DATA FOR THIS TASK:
▶
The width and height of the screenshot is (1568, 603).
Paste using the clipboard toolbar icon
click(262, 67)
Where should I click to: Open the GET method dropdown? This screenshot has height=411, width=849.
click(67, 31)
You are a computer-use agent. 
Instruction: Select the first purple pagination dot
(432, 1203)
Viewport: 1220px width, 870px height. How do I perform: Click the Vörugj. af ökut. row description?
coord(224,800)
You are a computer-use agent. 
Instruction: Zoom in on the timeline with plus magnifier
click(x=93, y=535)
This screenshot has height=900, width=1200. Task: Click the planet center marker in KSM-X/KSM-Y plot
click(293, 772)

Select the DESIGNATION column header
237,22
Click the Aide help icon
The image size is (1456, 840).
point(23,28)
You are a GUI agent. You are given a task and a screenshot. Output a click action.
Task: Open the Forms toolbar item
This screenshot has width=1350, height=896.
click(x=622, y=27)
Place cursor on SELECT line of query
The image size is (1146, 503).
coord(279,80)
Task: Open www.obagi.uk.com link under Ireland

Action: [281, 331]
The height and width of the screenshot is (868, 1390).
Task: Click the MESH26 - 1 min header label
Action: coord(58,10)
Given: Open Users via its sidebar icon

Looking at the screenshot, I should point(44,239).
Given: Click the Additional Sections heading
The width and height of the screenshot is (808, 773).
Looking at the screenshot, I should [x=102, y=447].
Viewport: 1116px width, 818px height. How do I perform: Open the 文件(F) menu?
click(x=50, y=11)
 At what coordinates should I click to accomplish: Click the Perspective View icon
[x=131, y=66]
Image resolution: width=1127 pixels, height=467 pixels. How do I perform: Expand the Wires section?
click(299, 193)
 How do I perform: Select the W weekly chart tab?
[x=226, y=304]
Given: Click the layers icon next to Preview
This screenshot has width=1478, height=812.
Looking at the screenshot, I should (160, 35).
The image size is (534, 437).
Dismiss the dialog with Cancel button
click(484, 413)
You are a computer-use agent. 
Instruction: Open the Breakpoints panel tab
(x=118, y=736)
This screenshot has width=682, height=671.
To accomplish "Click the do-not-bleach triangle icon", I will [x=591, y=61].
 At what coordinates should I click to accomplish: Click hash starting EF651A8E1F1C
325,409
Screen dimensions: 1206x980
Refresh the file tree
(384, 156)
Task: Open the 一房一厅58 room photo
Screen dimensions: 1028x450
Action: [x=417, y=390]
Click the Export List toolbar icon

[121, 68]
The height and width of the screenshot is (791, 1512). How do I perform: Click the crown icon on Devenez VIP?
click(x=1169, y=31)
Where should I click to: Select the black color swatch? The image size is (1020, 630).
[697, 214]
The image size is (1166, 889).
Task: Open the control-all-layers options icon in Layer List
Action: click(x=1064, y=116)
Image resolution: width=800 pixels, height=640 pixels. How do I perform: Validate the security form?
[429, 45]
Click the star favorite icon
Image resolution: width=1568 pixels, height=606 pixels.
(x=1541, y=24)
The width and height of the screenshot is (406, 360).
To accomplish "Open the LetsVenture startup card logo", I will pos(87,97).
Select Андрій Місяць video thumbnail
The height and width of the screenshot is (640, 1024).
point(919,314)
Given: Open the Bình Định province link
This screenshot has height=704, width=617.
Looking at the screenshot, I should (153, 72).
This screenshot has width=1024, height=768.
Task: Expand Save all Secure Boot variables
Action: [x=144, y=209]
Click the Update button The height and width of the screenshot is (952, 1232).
◀
THE EXERCISE:
Can you set down all of the records above again, word for word, without changing a single line?

CORRECT OUTPUT:
The width and height of the screenshot is (1568, 603).
Paste using the clipboard toolbar icon
click(262, 67)
Where should I click to: Open the GET method dropdown? This screenshot has height=411, width=849.
click(67, 31)
You are a computer-use agent. 
Instruction: Select the first purple pagination dot
(432, 1203)
Viewport: 1220px width, 870px height. How do I perform: Click the Vörugj. af ökut. row description?
coord(224,800)
You are a computer-use agent. 
Instruction: Zoom in on the timeline with plus magnifier
click(x=93, y=535)
This screenshot has height=900, width=1200. Task: Click the planet center marker in KSM-X/KSM-Y plot
click(293, 772)

Select the DESIGNATION column header
237,22
Click the Aide help icon
The image size is (1456, 840).
point(23,28)
You are a GUI agent. You are given a task and a screenshot. Output a click action.
Task: Open the Forms toolbar item
This screenshot has width=1350, height=896.
click(x=622, y=27)
Place cursor on SELECT line of query
The image size is (1146, 503).
coord(279,80)
Task: Open www.obagi.uk.com link under Ireland

Action: [281, 331]
The height and width of the screenshot is (868, 1390).
Task: Click the MESH26 - 1 min header label
Action: coord(58,10)
Given: Open Users via its sidebar icon

Looking at the screenshot, I should point(44,239).
Given: Click the Additional Sections heading
The width and height of the screenshot is (808, 773).
Looking at the screenshot, I should [x=102, y=447].
Viewport: 1116px width, 818px height. How do I perform: Open the 文件(F) menu?
click(x=50, y=11)
 At what coordinates should I click to accomplish: Click the Perspective View icon
[x=131, y=66]
Image resolution: width=1127 pixels, height=467 pixels. How do I perform: Expand the Wires section?
click(299, 193)
 How do I perform: Select the W weekly chart tab?
[x=226, y=304]
Given: Click the layers icon next to Preview
This screenshot has width=1478, height=812.
Looking at the screenshot, I should (160, 35).
The image size is (534, 437).
Dismiss the dialog with Cancel button
click(484, 413)
You are a computer-use agent. 
Instruction: Open the Breakpoints panel tab
(x=118, y=736)
This screenshot has width=682, height=671.
To accomplish "Click the do-not-bleach triangle icon", I will [x=591, y=61].
 At what coordinates should I click to accomplish: Click hash starting EF651A8E1F1C
325,409
Screen dimensions: 1206x980
Refresh the file tree
(384, 156)
Task: Open the 一房一厅58 room photo
Screen dimensions: 1028x450
Action: [x=417, y=390]
Click the Export List toolbar icon

[121, 68]
The height and width of the screenshot is (791, 1512). How do I perform: Click the crown icon on Devenez VIP?
click(x=1169, y=31)
Where should I click to: Select the black color swatch? The image size is (1020, 630).
[697, 214]
The image size is (1166, 889).
Task: Open the control-all-layers options icon in Layer List
Action: click(x=1064, y=116)
Image resolution: width=800 pixels, height=640 pixels. How do I perform: Validate the security form?
[429, 45]
Click the star favorite icon
Image resolution: width=1568 pixels, height=606 pixels.
(x=1541, y=24)
The width and height of the screenshot is (406, 360).
To accomplish "Open the LetsVenture startup card logo", I will pos(87,97).
Select Андрій Місяць video thumbnail
The height and width of the screenshot is (640, 1024).
point(919,314)
Given: Open the Bình Định province link
This screenshot has height=704, width=617.
Looking at the screenshot, I should (153, 72).
This screenshot has width=1024, height=768.
Task: Expand Save all Secure Boot variables
Action: [x=144, y=209]
Click the Update button The height and width of the screenshot is (952, 1232).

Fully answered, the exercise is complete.